WHAT THIS TASK INVOLVES — Turn everything from the start of the rows down to the line containing "Image resolution: width=808", both ends included, into a Markdown table. Use two columns, Number and Text, give each line its row number, and leave out blank lines.

INPUT —
>> start
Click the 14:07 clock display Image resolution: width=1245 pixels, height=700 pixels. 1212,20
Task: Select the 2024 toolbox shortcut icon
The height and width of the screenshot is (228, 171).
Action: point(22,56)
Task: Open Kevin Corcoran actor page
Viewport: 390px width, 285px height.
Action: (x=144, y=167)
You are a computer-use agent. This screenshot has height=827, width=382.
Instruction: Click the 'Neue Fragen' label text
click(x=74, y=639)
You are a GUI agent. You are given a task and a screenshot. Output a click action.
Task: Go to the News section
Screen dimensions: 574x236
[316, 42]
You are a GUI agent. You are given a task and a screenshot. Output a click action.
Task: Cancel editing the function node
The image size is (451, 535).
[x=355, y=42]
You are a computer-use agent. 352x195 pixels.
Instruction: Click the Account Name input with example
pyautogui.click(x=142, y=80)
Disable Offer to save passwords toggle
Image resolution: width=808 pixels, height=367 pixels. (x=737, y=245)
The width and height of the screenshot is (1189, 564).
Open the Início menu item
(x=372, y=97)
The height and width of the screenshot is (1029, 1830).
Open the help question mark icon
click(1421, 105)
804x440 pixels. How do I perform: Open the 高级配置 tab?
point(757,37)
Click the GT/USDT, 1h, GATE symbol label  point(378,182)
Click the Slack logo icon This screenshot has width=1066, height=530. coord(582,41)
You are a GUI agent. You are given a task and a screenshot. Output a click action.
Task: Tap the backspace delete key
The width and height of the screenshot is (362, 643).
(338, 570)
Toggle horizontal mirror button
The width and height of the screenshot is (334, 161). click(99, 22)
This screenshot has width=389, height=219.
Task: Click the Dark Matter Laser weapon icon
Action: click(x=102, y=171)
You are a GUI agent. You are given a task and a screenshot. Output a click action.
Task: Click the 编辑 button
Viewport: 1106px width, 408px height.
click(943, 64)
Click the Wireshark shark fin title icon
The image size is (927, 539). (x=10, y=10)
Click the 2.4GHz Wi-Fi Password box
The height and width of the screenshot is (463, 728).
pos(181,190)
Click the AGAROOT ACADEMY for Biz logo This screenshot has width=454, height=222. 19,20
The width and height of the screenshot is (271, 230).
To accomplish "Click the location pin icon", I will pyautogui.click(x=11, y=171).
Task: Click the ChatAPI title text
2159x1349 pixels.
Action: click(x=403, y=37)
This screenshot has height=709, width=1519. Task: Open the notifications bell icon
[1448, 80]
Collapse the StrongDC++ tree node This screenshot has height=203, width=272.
>> end
THE ANSWER —
| Number | Text |
|---|---|
| 1 | Click the 14:07 clock display Image resolution: width=1245 pixels, height=700 pixels. 1212,20 |
| 2 | Task: Select the 2024 toolbox shortcut icon |
| 3 | The height and width of the screenshot is (228, 171). |
| 4 | Action: point(22,56) |
| 5 | Task: Open Kevin Corcoran actor page |
| 6 | Viewport: 390px width, 285px height. |
| 7 | Action: (x=144, y=167) |
| 8 | You are a computer-use agent. This screenshot has height=827, width=382. |
| 9 | Instruction: Click the 'Neue Fragen' label text |
| 10 | click(x=74, y=639) |
| 11 | You are a GUI agent. You are given a task and a screenshot. Output a click action. |
| 12 | Task: Go to the News section |
| 13 | Screen dimensions: 574x236 |
| 14 | [316, 42] |
| 15 | You are a GUI agent. You are given a task and a screenshot. Output a click action. |
| 16 | Task: Cancel editing the function node |
| 17 | The image size is (451, 535). |
| 18 | [x=355, y=42] |
| 19 | You are a computer-use agent. 352x195 pixels. |
| 20 | Instruction: Click the Account Name input with example |
| 21 | pyautogui.click(x=142, y=80) |
| 22 | Disable Offer to save passwords toggle |
| 23 | Image resolution: width=808 pixels, height=367 pixels. (x=737, y=245) |